Additionally, the Business Impact Analysis (BIA), which identifies the criticality and sensitivity to an interruption in the different business processes and, consequently, determines the recovery times associated with each process and the recovery strategies to guarantee them.
We offer you a consultancy service for the implementation of a Business Continuity Management System (BCMS) based on the ISO 22301 standard. From its establishment until the moment of obtaining the certification, this service is completed with a permanent monitoring and follow-up that assures the continuous maintenance of the system.
Virtual CISO, Virtual DPO and Cybersecurity Project Management Office (PMO)
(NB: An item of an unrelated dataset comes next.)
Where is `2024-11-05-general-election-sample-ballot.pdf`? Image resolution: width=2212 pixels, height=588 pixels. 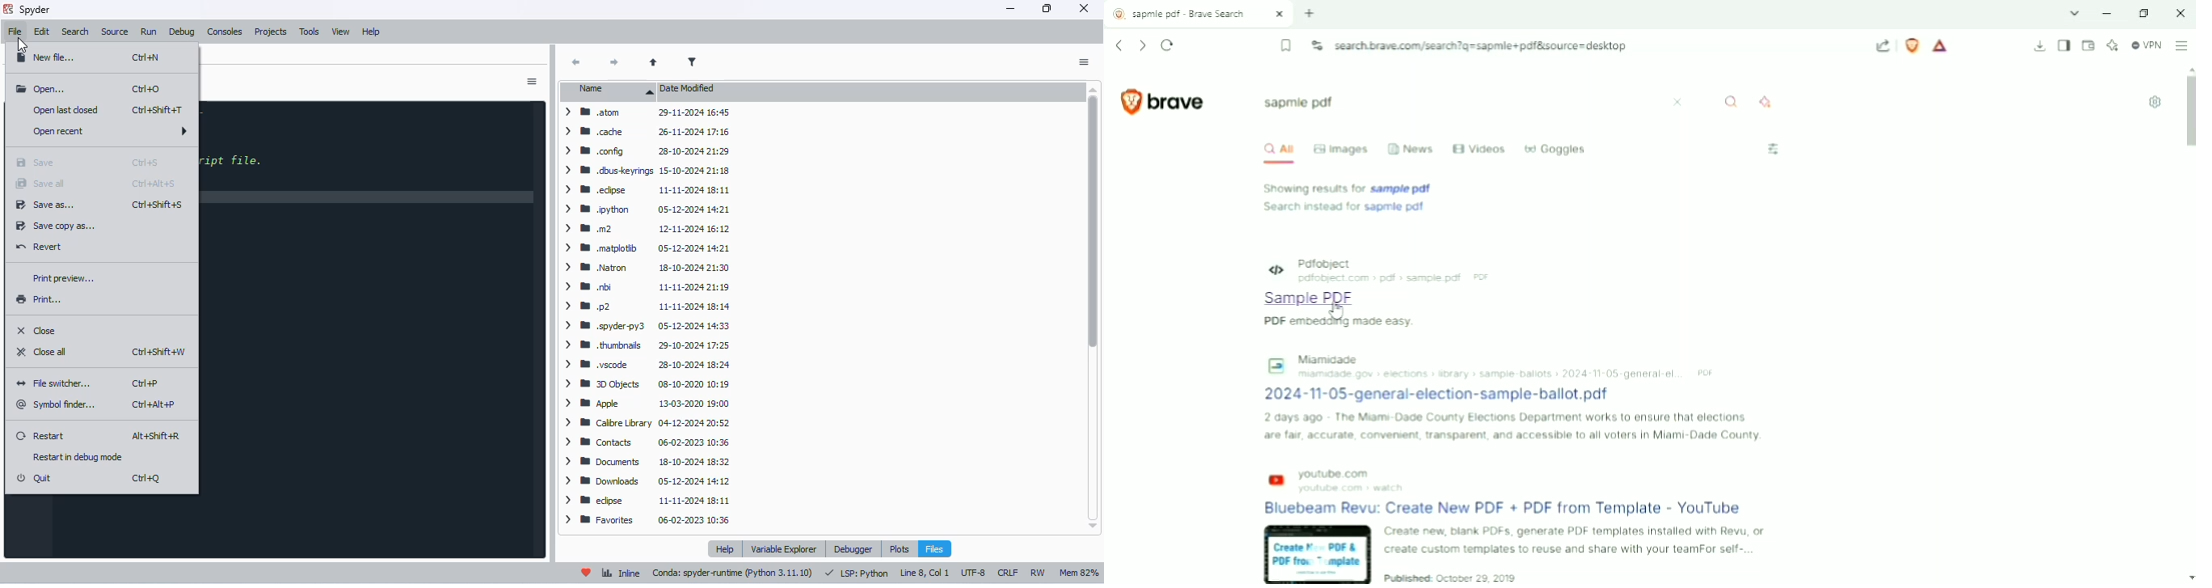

For those clients who, being affected by regulatory requirements, IT standards or information security do not have sufficient internal resources to address compliance or require external expert knowledge, we offer a Technical Office specialized in advising. These are generally services attached to the CISO (Security Officer) or DPO (Data Protection Delegate) of the Organization, so that these profiles can have an expert team of security technicians and consultants who contribute to meeting the requirements.
In addition, if you already have a roadmap or action plan with security projects in any domain (technical, organizational, physical, legal), we provide a Project Management Office (PMO) to manage, coordinate and ensure the implementation of such projects in a timely manner.
Training and awareness-raising
We must improve the security of our organization starting with the weakest link in the chain: people. It is vital to carry out awareness-raising initiatives with the aim of training, disseminating and sensitising all employees of the organisation to the importance of information security and how to apply good practices to their daily activities.
We help our customers with a wide range of activities aimed at improving employee motivation, intuition and safety training.
GRC platform for the integral management of IT and information security processes It provides support for regulatory compliance and established standards: GDPR, ENS, ISMS (based on ISO 27001); as well as ITIL and ISO 20000, in the area of service management. Integration with PILAR and LUCIA.
The pace set by the digital age requires organizations not only to defend the perimeter and avoid vulnerabilities, but also to deploy a Cybersecurity strategy with a 360º approach. Covering not only the technological field but also the physical, organizational and legal.